Data to use Start Marker

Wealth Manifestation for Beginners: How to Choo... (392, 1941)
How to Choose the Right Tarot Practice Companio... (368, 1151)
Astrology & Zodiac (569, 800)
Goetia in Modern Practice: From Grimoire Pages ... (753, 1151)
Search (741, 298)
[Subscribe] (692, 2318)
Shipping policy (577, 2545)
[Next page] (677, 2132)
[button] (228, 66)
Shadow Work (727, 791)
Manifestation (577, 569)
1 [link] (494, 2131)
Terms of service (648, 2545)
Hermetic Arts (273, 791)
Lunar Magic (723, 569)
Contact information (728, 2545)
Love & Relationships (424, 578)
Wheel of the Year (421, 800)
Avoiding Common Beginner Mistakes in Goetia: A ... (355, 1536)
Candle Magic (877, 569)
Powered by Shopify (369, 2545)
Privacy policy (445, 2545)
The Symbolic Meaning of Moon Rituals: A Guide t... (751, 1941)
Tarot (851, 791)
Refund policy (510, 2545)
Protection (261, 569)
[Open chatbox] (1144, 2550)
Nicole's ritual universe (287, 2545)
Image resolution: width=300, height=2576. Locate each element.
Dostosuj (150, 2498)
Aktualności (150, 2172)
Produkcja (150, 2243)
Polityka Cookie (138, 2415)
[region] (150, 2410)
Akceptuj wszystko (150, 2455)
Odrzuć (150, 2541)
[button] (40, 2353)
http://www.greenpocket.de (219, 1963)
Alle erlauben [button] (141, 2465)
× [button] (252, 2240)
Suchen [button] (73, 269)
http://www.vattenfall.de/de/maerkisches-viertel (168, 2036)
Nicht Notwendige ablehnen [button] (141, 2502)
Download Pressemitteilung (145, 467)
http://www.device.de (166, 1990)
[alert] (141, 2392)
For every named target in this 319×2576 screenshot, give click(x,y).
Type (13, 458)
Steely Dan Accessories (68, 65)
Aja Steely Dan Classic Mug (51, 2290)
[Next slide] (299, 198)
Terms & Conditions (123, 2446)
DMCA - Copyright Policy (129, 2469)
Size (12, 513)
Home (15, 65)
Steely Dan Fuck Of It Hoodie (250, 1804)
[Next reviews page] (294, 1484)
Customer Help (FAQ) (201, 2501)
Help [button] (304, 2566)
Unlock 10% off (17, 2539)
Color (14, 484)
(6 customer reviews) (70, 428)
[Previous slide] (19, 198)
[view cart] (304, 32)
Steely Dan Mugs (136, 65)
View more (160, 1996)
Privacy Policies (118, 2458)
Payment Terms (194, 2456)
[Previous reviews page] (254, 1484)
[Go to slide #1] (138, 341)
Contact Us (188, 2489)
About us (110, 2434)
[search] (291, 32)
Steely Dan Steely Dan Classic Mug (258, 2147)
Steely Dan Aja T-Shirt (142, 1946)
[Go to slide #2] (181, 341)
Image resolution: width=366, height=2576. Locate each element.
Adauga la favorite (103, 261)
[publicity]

Data to use End Marker

» **What is expected**:
Retype the entries shown above. Keep every word exactly as it is.

» **Expected output**:
Wealth Manifestation for Beginners: How to Choo... (392, 1941)
How to Choose the Right Tarot Practice Companio... (368, 1151)
Astrology & Zodiac (569, 800)
Goetia in Modern Practice: From Grimoire Pages ... (753, 1151)
Search (741, 298)
[Subscribe] (692, 2318)
Shipping policy (577, 2545)
[Next page] (677, 2132)
[button] (228, 66)
Shadow Work (727, 791)
Manifestation (577, 569)
1 [link] (494, 2131)
Terms of service (648, 2545)
Hermetic Arts (273, 791)
Lunar Magic (723, 569)
Contact information (728, 2545)
Love & Relationships (424, 578)
Wheel of the Year (421, 800)
Avoiding Common Beginner Mistakes in Goetia: A ... (355, 1536)
Candle Magic (877, 569)
Powered by Shopify (369, 2545)
Privacy policy (445, 2545)
The Symbolic Meaning of Moon Rituals: A Guide t... (751, 1941)
Tarot (851, 791)
Refund policy (510, 2545)
Protection (261, 569)
[Open chatbox] (1144, 2550)
Nicole's ritual universe (287, 2545)
Image resolution: width=300, height=2576. Locate each element.
Dostosuj (150, 2498)
Aktualności (150, 2172)
Produkcja (150, 2243)
Polityka Cookie (138, 2415)
[region] (150, 2410)
Akceptuj wszystko (150, 2455)
Odrzuć (150, 2541)
[button] (40, 2353)
http://www.greenpocket.de (219, 1963)
Alle erlauben [button] (141, 2465)
× [button] (252, 2240)
Suchen [button] (73, 269)
http://www.vattenfall.de/de/maerkisches-viertel (168, 2036)
Nicht Notwendige ablehnen [button] (141, 2502)
Download Pressemitteilung (145, 467)
http://www.device.de (166, 1990)
[alert] (141, 2392)
For every named target in this 319×2576 screenshot, give click(x,y).
Type (13, 458)
Steely Dan Accessories (68, 65)
Aja Steely Dan Classic Mug (51, 2290)
[Next slide] (299, 198)
Terms & Conditions (123, 2446)
DMCA - Copyright Policy (129, 2469)
Size (12, 513)
Home (15, 65)
Steely Dan Fuck Of It Hoodie (250, 1804)
[Next reviews page] (294, 1484)
Customer Help (FAQ) (201, 2501)
Help [button] (304, 2566)
Unlock 10% off (17, 2539)
Color (14, 484)
(6 customer reviews) (70, 428)
[Previous slide] (19, 198)
[view cart] (304, 32)
Steely Dan Mugs (136, 65)
View more (160, 1996)
Privacy Policies (118, 2458)
Payment Terms (194, 2456)
[Previous reviews page] (254, 1484)
[Go to slide #1] (138, 341)
Contact Us (188, 2489)
About us (110, 2434)
[search] (291, 32)
Steely Dan Steely Dan Classic Mug (258, 2147)
Steely Dan Aja T-Shirt (142, 1946)
[Go to slide #2] (181, 341)
Image resolution: width=366, height=2576. Locate each element.
Adauga la favorite (103, 261)
[publicity]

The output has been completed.